MOVIE REVIEW: THE TRIAL OF THE CHICAGO 7

Do not miss this movie.
It will be getting Oscar nominations.
The news it tells may not seem as powerful as the real life we are bombarded with today, but in 1969 the federal government charged seven people with conspiracy and other things after protests at the 1968 Democratic National Convention in Chicago. "The Trial of the Chicago 7" is a perfectly composed movie that doesn't let up. Streaming on Netflix now, it is the powerful storytelling of mastermind Aaron Sorkin. Anything this man does turns to gold and becomes memorable viewing classics. As with all his projects, the script, acting and stylistic look work in sync like a masterful symphony.
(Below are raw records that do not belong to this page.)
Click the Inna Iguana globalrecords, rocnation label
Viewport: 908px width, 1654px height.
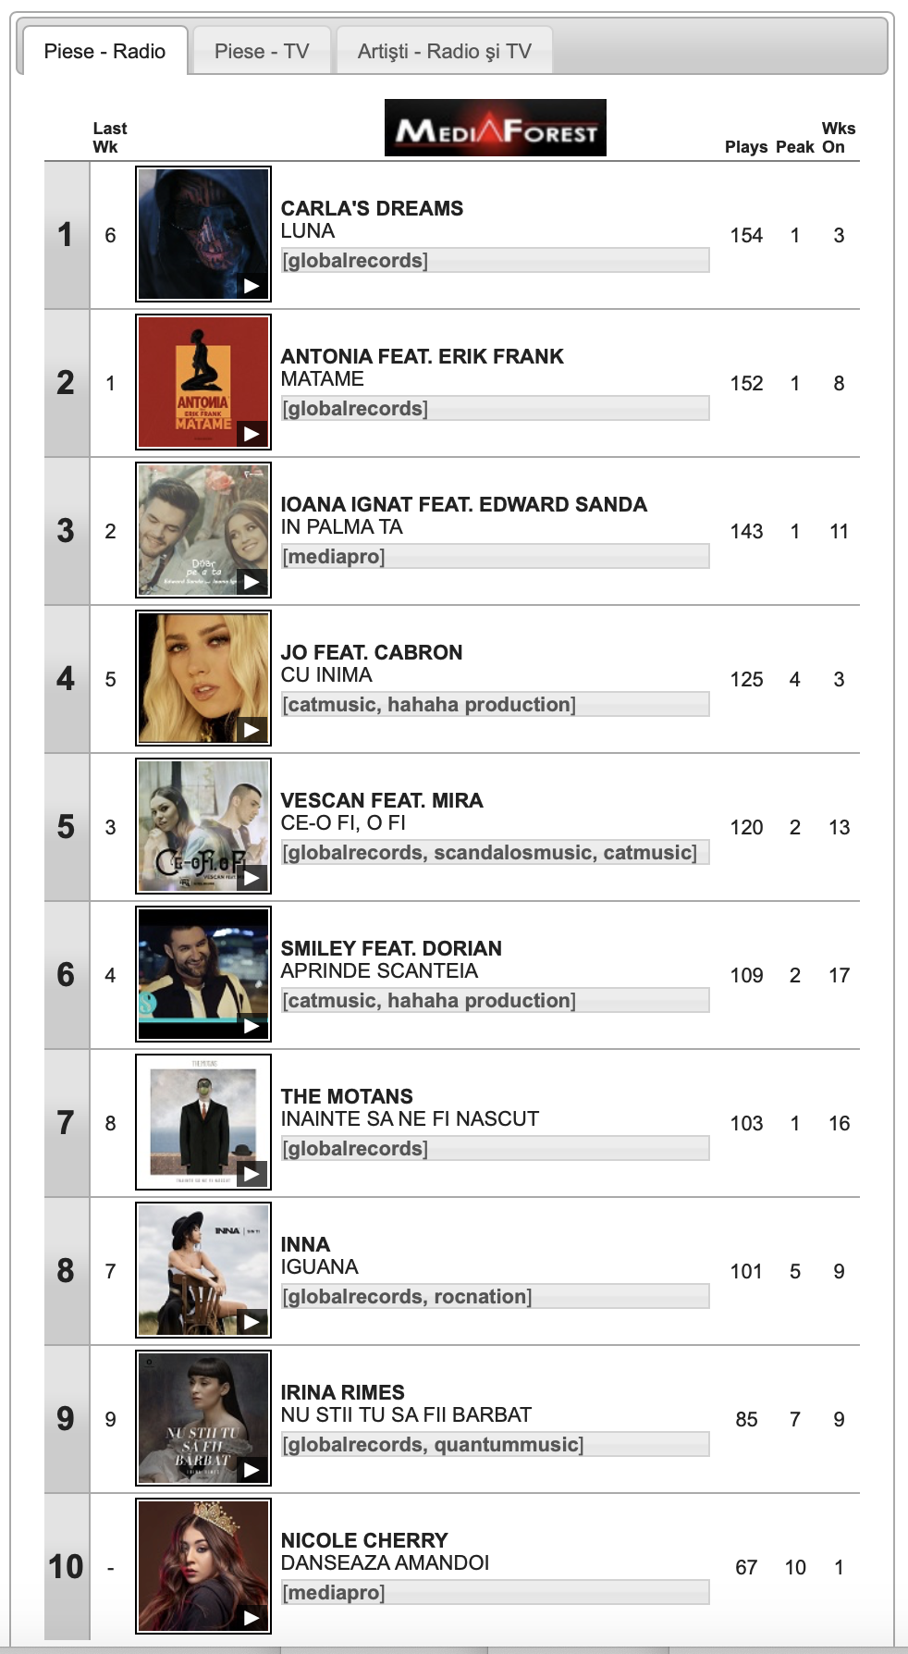pyautogui.click(x=407, y=1296)
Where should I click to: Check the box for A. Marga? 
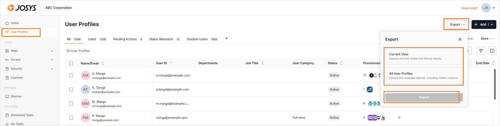tap(71, 75)
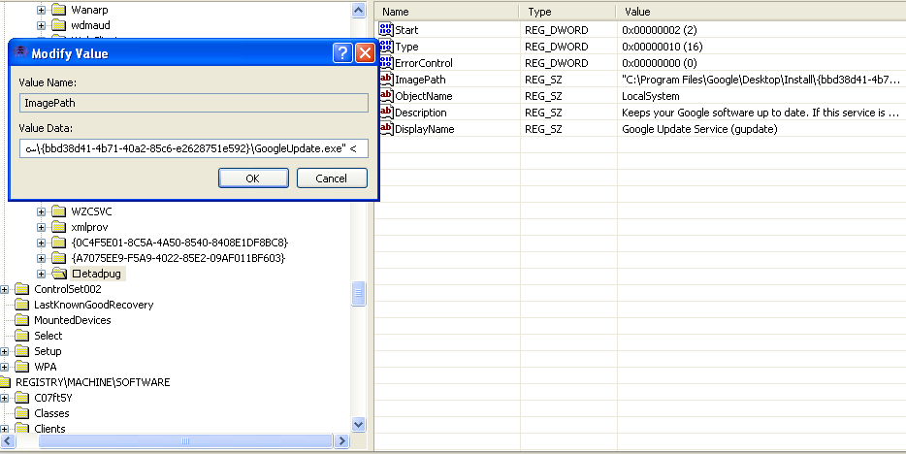This screenshot has height=454, width=906.
Task: Expand the WPA key node
Action: [6, 367]
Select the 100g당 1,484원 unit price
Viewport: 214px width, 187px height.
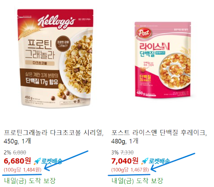[x=22, y=170]
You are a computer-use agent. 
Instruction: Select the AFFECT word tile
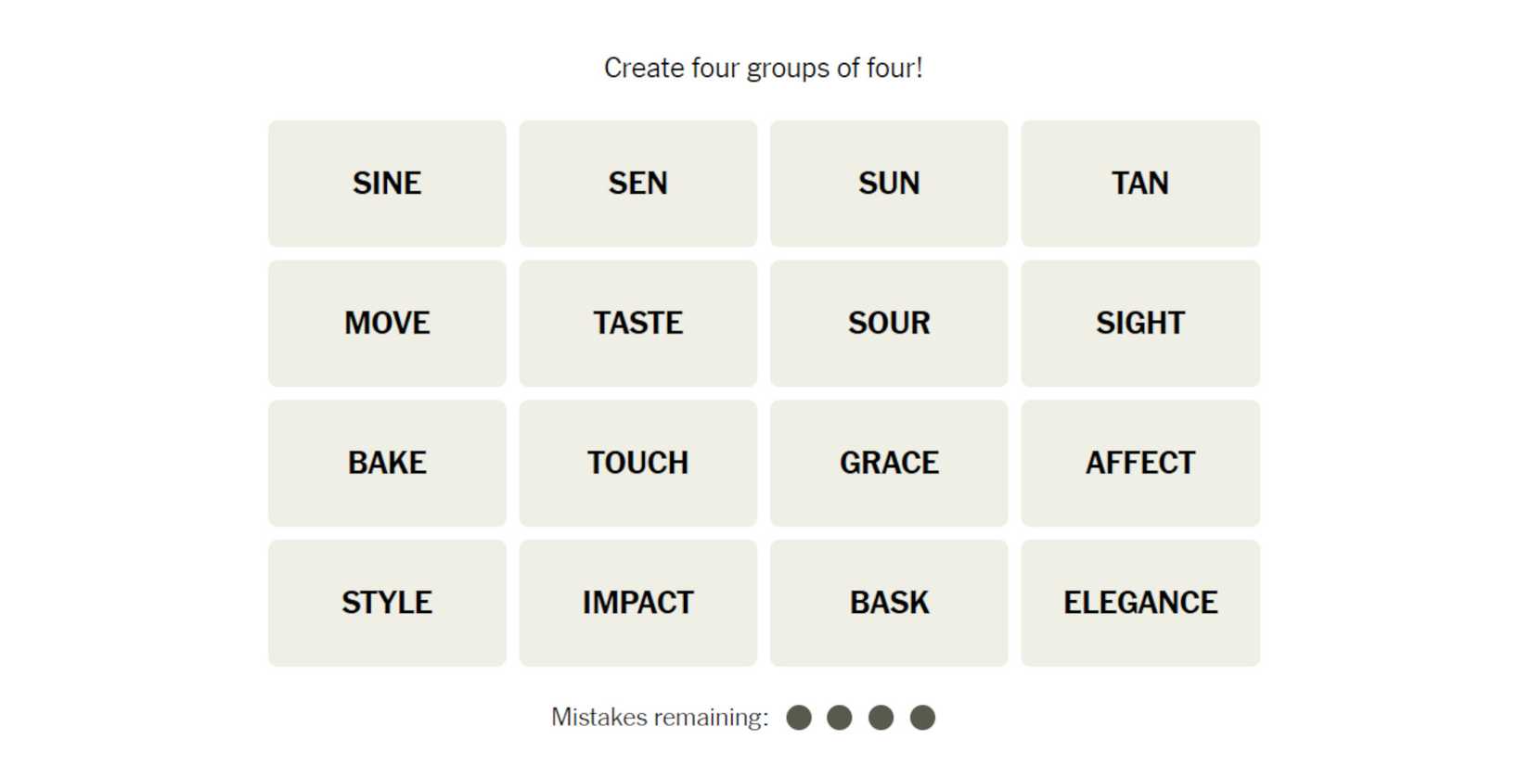click(x=1139, y=464)
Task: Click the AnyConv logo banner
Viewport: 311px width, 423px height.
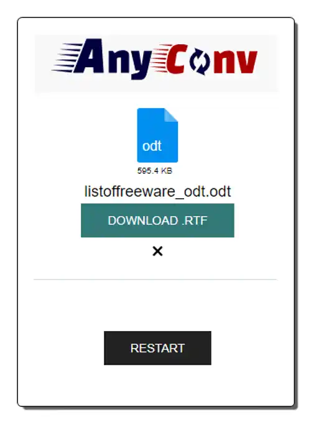Action: pos(156,63)
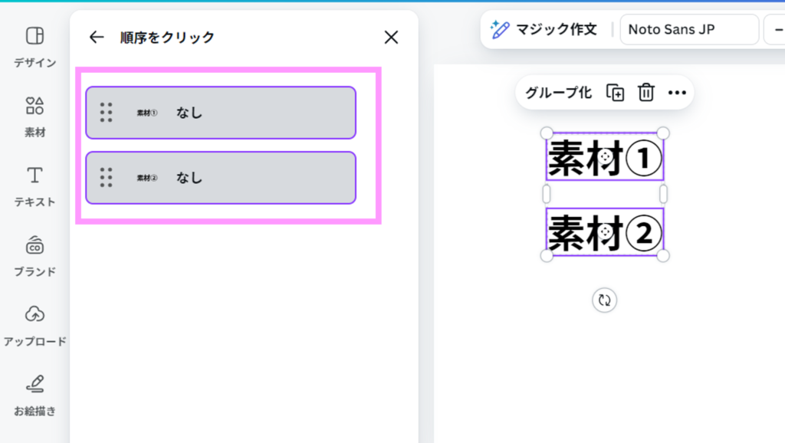Screen dimensions: 785x443
Task: Delete selection with trash icon
Action: (646, 93)
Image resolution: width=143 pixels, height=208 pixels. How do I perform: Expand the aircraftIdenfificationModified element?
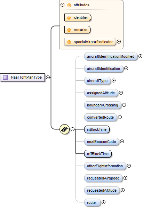coord(140,56)
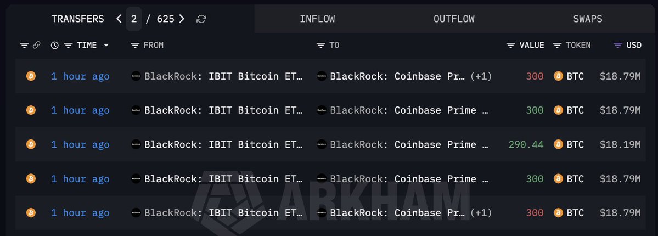Viewport: 658px width, 236px height.
Task: Switch to the INFLOW tab
Action: (x=317, y=19)
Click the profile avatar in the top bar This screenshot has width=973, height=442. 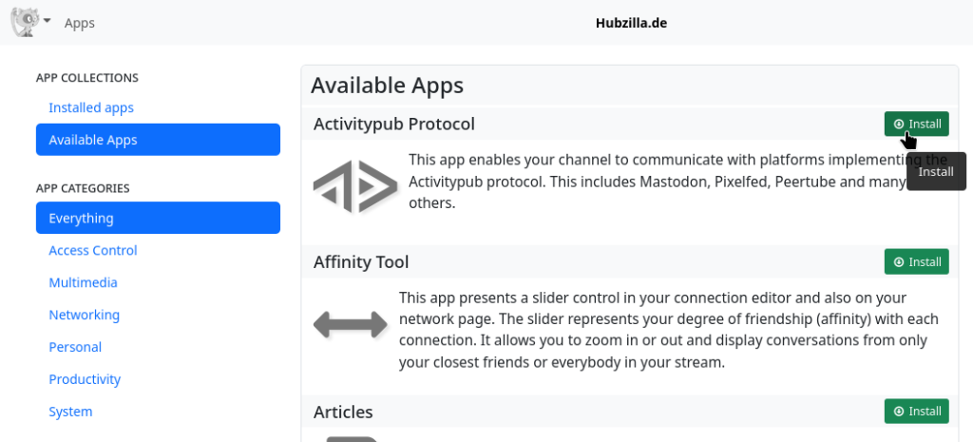pyautogui.click(x=25, y=21)
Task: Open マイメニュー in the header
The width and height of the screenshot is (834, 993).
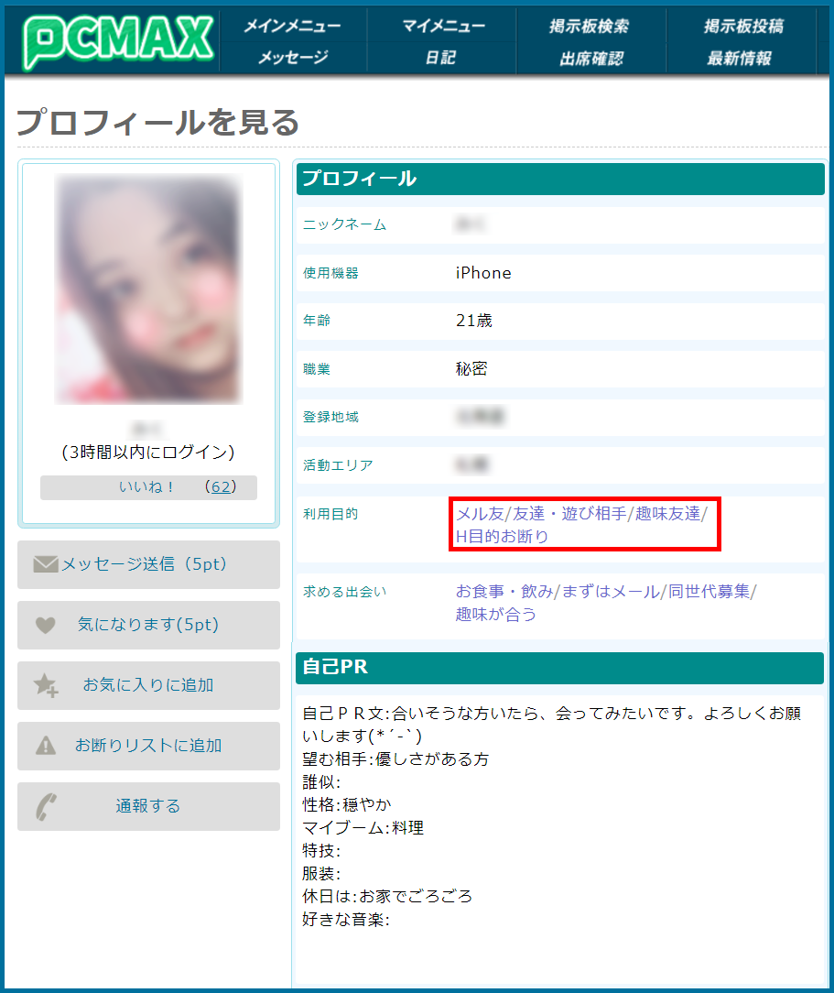Action: coord(442,26)
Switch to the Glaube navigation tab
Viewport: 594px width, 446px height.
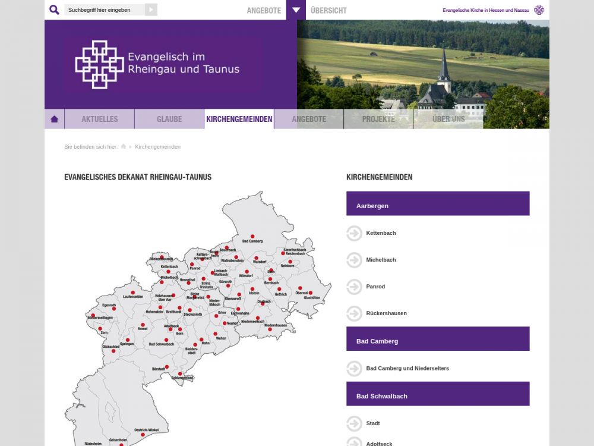tap(169, 119)
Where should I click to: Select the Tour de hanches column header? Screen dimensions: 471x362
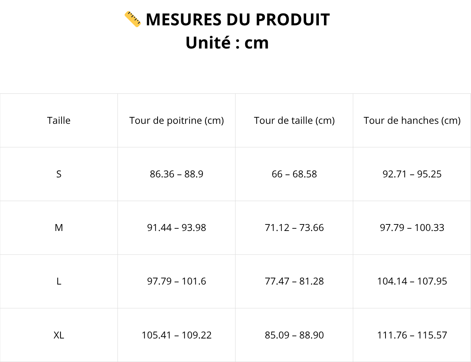412,121
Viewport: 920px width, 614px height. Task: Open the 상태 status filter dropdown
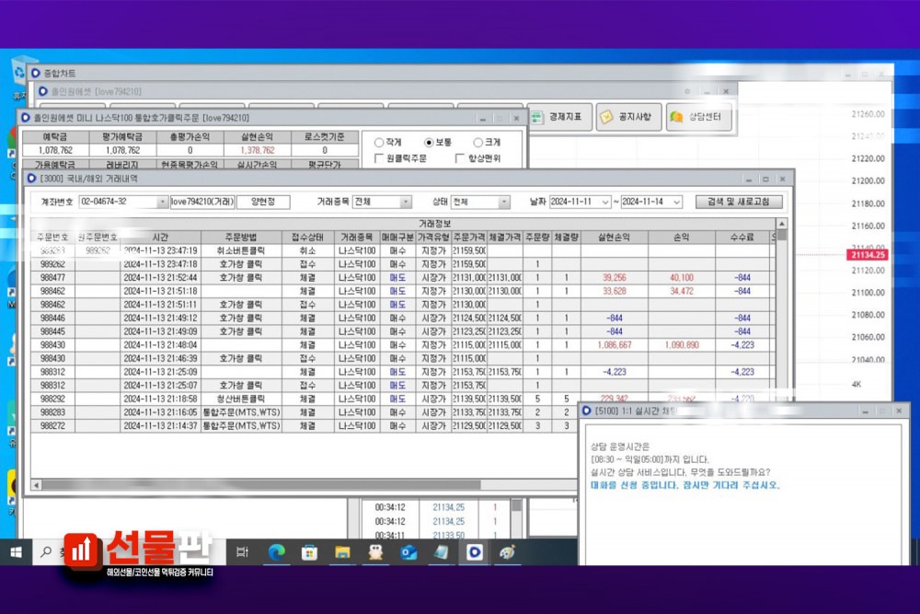[x=503, y=202]
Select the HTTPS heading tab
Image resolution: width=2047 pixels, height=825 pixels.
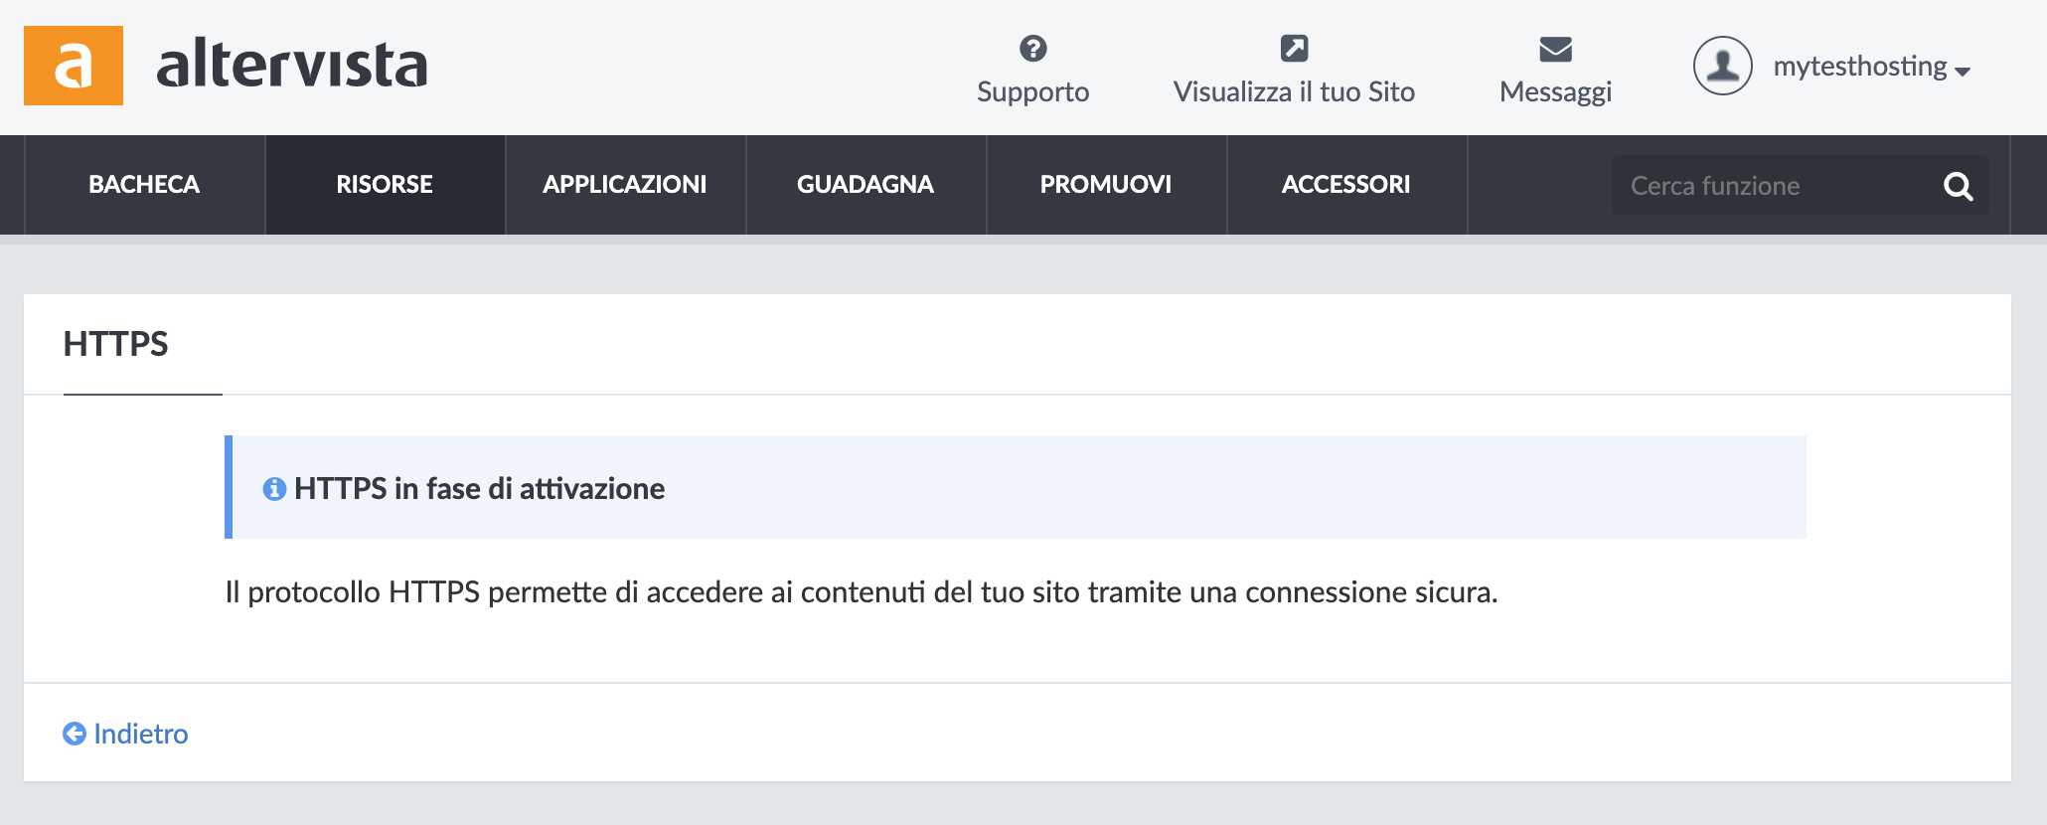coord(116,344)
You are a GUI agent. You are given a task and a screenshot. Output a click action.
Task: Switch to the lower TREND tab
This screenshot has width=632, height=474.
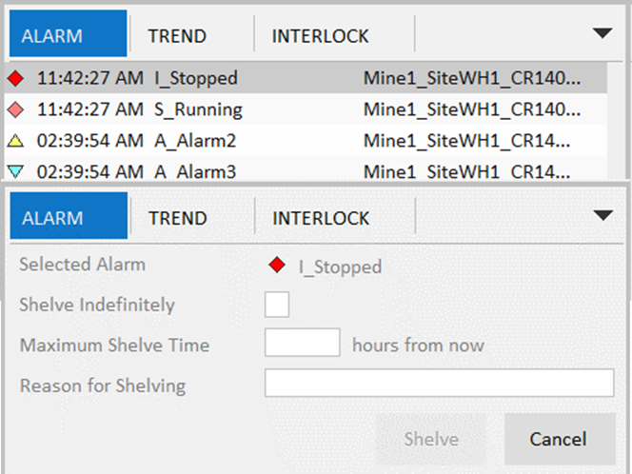click(178, 218)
This movie is beyond timely with the horrible topic of the Presidential election and rioting but Chicago 7 is based around the Viet Nam War. (I recommend you don't read too much about this story and go in with an open mind to follow the path of the script. Let the events unfold in front of you with little knowledge of the detailed history. Will be more enjoyable. Then, after you see it, research to your hearts content.) As usual, the carefully crafted cast Sorkin assembles hits it out of the ballpark and the screenplay will get an Oscar Nomination I predict (and likely a win, though we haven't seen all the films yet of course.)
Here's the mini history:
At the Democratic Convention, seven men were put on trial after rioting and police moved in. The characters; Yippies leader Abbie Hoffman (Sacha Baron Cohen) whose performance will likely get an Oscar nomination, Jerry Rubin (Jeremy Strong), Black Panther Chairman Bobby Sease (Yahya Abdul-Mateen II,) Viet Nam anti war activist David Dellinger (John Carroll Lynch) the judge (Frank Langella) who might get Oscar attention and prosecutor (Joseph Gordon- Levitt) who delivers Sorkin's renowned razor-focused fast barreling verbiage perfectly, Mark Rylance who stands out playing counselor William Kunstler who goes at it with Langella's judge.
Actual riot footage is used in the film but it's not a war film. We see war scenes but character development comes first so we get enmeshed into each character.  And as we have come to love, in pure Sorkin style the drama is interspersed with clever levity, especially with scenes with the judge.
The camerawork is always part of the storytelling and in this one, as with all Sorkin projects, it adds to the momentum. The cast as a whole is notable individually but also as a team.  Just like "The Newsroom" on HBO and "The West Wing" on NBC, fans won't be disappointed.